How My Machine Can “See”

Categories Computer Science, Computer Vision0 Comments

Quick entry on a process of extracting geometry from images and also get my mind off things xP.

 Primitive Extraction:

Scan image per pixel (obviously compressed formats such as jpeg, png etc. don’t work here. RAW formats only). Set the thresholds to look for adjacent pixels that are in a controlled interval in their RGBA values. The latter can be tweaked. So what are the types of extractions?

–       Lines: RGBA(xn, yn) passes if RGBA(xn-1, yn-1) are in the same interval.

–       Triangles:  Builds upon Lines, where it scans adjacent pixels always looking for surrounding ones to set the Vertex of the triangle.  This can be costly as a search through pixels in one direction can yield to a “vertex-less” side. The complexity decreases per vertex discovered. So for an MxN pictures, the complexity would go MxN, (M-1)x(N-1), (M-LineLength, N-LineLength).

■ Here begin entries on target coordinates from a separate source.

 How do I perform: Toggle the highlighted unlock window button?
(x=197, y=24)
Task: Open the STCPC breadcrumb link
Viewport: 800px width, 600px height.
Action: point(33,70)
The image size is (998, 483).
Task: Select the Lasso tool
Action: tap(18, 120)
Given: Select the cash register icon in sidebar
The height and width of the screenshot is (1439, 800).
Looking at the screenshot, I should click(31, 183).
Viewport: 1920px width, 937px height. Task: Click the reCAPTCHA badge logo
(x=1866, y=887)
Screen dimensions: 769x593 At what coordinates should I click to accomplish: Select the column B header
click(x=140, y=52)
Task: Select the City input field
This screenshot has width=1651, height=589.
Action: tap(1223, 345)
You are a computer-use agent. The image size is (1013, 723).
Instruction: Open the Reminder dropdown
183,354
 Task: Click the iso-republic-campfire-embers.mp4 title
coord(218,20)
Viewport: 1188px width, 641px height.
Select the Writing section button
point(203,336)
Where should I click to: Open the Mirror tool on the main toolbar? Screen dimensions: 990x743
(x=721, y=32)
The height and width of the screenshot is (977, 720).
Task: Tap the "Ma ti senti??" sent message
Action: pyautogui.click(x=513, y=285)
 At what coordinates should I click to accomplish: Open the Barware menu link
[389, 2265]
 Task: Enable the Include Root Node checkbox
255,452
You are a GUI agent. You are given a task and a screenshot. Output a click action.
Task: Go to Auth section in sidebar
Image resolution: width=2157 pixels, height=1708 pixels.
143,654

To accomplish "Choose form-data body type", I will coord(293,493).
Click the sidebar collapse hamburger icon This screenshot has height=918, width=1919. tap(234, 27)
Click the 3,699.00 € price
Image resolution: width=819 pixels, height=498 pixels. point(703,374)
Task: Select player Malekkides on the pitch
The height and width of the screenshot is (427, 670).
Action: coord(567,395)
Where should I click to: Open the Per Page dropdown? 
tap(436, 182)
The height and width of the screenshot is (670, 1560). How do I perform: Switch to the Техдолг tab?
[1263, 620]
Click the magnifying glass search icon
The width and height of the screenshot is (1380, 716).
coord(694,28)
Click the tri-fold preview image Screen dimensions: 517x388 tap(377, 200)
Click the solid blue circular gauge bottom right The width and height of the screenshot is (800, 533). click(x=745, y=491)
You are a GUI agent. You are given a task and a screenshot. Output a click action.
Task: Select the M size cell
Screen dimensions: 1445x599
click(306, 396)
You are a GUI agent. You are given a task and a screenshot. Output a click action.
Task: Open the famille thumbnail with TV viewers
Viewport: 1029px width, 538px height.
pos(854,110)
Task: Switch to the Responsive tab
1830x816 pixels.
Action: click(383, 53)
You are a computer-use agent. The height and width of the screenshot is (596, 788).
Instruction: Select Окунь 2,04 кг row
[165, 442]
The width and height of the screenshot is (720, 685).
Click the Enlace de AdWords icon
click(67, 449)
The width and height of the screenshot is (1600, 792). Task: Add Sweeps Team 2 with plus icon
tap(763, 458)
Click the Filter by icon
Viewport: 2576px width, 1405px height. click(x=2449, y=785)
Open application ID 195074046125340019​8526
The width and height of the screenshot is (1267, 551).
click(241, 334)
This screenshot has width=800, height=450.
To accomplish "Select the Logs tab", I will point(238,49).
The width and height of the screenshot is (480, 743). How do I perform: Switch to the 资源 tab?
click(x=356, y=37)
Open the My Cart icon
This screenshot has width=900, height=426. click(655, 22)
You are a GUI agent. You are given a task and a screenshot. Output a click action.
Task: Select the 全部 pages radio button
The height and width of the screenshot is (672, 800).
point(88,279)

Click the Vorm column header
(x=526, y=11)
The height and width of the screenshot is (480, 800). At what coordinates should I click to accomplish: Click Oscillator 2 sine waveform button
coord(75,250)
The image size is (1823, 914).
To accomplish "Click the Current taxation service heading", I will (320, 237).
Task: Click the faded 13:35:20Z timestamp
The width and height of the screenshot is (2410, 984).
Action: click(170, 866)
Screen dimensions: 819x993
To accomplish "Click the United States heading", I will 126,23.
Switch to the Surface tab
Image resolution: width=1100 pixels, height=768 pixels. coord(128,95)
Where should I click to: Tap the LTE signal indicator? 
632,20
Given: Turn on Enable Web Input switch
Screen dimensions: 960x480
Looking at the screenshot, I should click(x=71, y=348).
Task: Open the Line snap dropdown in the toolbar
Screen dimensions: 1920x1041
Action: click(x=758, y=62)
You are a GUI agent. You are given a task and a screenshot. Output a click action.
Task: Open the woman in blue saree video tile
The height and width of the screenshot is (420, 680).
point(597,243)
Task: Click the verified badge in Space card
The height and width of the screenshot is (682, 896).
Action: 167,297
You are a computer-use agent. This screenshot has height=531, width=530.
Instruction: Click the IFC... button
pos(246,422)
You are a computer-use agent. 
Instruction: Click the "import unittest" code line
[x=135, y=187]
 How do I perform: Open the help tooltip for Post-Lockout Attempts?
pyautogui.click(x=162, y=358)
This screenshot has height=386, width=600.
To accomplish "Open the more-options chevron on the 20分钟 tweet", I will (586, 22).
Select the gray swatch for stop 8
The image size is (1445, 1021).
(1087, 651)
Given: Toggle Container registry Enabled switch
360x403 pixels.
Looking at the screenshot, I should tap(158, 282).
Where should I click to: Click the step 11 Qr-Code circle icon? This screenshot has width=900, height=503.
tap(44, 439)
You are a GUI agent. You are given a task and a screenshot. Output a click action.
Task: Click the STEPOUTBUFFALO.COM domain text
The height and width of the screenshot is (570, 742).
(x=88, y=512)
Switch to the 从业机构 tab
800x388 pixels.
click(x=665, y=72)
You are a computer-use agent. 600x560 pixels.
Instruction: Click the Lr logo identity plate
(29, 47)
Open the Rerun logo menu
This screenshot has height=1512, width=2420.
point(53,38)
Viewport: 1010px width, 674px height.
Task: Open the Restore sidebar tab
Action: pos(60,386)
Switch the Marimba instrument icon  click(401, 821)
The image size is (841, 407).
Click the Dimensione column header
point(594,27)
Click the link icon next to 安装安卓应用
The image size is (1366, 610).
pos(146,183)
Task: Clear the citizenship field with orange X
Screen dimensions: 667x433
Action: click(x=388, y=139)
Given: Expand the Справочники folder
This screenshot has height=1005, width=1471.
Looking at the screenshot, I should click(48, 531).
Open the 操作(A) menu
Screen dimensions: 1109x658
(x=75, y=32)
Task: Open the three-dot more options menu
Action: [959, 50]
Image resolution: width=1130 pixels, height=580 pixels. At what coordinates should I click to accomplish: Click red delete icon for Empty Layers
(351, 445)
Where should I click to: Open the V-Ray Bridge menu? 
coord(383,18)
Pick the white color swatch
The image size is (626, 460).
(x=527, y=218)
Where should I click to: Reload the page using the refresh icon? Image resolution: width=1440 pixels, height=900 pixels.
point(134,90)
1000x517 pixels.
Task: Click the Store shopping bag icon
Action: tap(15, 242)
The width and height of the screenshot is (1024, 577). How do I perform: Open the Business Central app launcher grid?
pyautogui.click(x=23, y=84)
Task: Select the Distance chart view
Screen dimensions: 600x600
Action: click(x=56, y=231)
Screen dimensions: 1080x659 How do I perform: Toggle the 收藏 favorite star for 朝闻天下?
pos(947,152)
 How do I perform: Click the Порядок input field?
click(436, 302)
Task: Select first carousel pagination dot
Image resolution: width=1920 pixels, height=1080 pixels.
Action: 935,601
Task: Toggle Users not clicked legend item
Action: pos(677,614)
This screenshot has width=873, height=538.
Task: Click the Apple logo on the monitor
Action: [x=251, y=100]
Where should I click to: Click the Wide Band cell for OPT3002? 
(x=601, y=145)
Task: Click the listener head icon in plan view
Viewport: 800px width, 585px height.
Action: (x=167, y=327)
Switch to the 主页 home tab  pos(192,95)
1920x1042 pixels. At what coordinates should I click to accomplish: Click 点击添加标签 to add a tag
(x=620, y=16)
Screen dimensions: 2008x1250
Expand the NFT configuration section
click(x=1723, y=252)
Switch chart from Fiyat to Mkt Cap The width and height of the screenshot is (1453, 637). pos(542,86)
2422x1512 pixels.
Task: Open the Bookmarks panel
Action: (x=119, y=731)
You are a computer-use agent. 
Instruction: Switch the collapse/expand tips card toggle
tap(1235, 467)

TriSearch() { RGBA(xn, yn) { k= 0… 2Ï€ if( RGBA(x + cos(k) * radius, y + sin(k) * radius)) TriSearch();  }

Not to get too wordy but the algorithms would have to scale to higher N-polygons. In more complex cases we can start testing for concavity. The algorithms can be further optimized by storing pre-coded primitives so we can skip bruteforce searching pixel by pixel (aka shape matching).

One last thing during this phase is to normalize the shape sizes to be in the x: [ -1, 1 ] and y:[ -1, 1 ].

Shape Matching

Once we’ve built our primitives we can start testing against a database that has already converted shapes into primitives. For example a pencil is a line, a table is a square with four lines and so on and so forth. This is potentially much faster than storing pixel data of pictures. That conversion process can be further optimized by reducing the number of vertices of the stored shapes so we can optimize the shape-matching process.

–       Function Match(Shape):


                  db.query(vertex_count == Shape.vertex_count).onFinish( (result_array ) {

                          loop( i = 0; i < result_array.length; ++i ) {

                        isFound = true;

                        loop(  j = 0; j < result_array[ i ].vertex_count; ++j )  {

                                if(  Shape.vertices[ j ] != result_array[ i ].vertices[ j ] )

                                   isFound = false;



                      if( isFound ) break;


                  } )


This step can compile a set of “primitives” since a lot of objects in the real world are more a group of primitives rather than only one. Search complexity will increase naturally, and there is little to no other solution but to throw more hardware on it to speed it up (server farms anyone?).

Closing Thoughts

 This is a very short brainstorm of a way of allowing the machine to see. Our optical neural network does a lot of shape matching, albeit at a cell level. Though shall not forget the multi-stateness of cells in comparison to the bi-states of computer bits. There is more work to be done on the hardware level than the algorithm/software level.